Market capitalization
Market capitalization calculation and methodology
Market capitalization represents the size of a company and shows how much the company is worth. It equals the company-level total outstanding shares multiplied by the last close price of its shares.
The company-level total outstanding shares are not the same as the total shares outstanding. Total shares outstanding include shares that are only traded on the market. The company-level total outstanding shares also include other classes of shares, even if they are non-traded.
Note that treasury shares are not included.
Market capitalization for tickers with the type “preferred” equals the main ticker's capitalization and represents the company-level Market capitalization. For example, NYSE:BAC (Bank of America Corp.) and NYSE:BAC/PB (Bank of America Corp. Preferred) have the same Market capitalization, and that could differ from other sources' methodology.
Similarly, Market capitalization for Depositary Receipts (DRs) also equals the main ticker's capitalization, representing the company-level market capitalization. For instance, NYSE:TSM (Taiwan Semiconductor Manufacturing Company as a DR) and TWSE:2330 (TSMC stock) share the same Market capitalization. This approach ensures consistency across different types of securities representing the same company, although it may differ from other sources' methodologies.
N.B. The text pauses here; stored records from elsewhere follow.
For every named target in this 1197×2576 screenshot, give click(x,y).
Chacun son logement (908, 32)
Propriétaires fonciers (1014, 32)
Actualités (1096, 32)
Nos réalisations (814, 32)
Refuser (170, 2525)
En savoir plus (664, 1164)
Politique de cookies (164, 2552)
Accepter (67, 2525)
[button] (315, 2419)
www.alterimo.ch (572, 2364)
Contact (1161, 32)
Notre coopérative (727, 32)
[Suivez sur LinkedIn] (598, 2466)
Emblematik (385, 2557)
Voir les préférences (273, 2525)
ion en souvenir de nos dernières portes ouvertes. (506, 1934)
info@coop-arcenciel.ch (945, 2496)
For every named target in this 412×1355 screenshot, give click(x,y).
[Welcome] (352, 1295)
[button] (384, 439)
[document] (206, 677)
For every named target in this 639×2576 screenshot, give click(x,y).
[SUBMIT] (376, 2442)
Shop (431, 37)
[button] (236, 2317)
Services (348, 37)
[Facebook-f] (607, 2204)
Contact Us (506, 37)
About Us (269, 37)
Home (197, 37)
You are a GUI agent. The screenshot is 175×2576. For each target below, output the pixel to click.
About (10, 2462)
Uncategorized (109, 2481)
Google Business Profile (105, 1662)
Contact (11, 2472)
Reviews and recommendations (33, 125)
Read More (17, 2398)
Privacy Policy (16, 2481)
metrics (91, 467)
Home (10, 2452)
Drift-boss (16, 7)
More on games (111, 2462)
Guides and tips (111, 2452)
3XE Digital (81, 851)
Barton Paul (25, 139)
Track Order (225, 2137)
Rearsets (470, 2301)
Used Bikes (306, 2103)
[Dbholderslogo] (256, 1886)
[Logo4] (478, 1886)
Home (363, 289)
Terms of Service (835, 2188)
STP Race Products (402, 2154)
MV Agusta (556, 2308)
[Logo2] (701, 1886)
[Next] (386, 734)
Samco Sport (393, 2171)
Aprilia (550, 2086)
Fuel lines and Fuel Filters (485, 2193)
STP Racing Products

Market capitalization metric is available in the financials on the chart. Please note that history is available only since 2016 at maximum.
What does Market capitalization mean?
Investors use Market capitalization as an indicator of company size. The size of a company can influence how investors view a company, its risk, and how it compares to other companies.
Companies with a capitalization of more than $10 billion are called large-cap companies. Investing in such companies is often attractive to all investors because of their size and liquidity. Large-cap companies are also considered to be mature companies with more established businesses.
Companies with a capitalization of $2 billion to $10 billion are called mid-cap companies. Mid-cap companies are preferred by investors who are looking for growth opportunities or less mature companies. However, investments in such companies can be risky, as mid-cap companies are sometimes as small as they are for a reason and growth is a challenge.
Companies with a capitalization of $300 million to $2 billion are called small-cap companies and are usually more volatile, risky, and less liquid than mid-cap and large-cap companies. Small-cap companies are also more affected by investor preference. Many investors do not want to bet on companies that are small.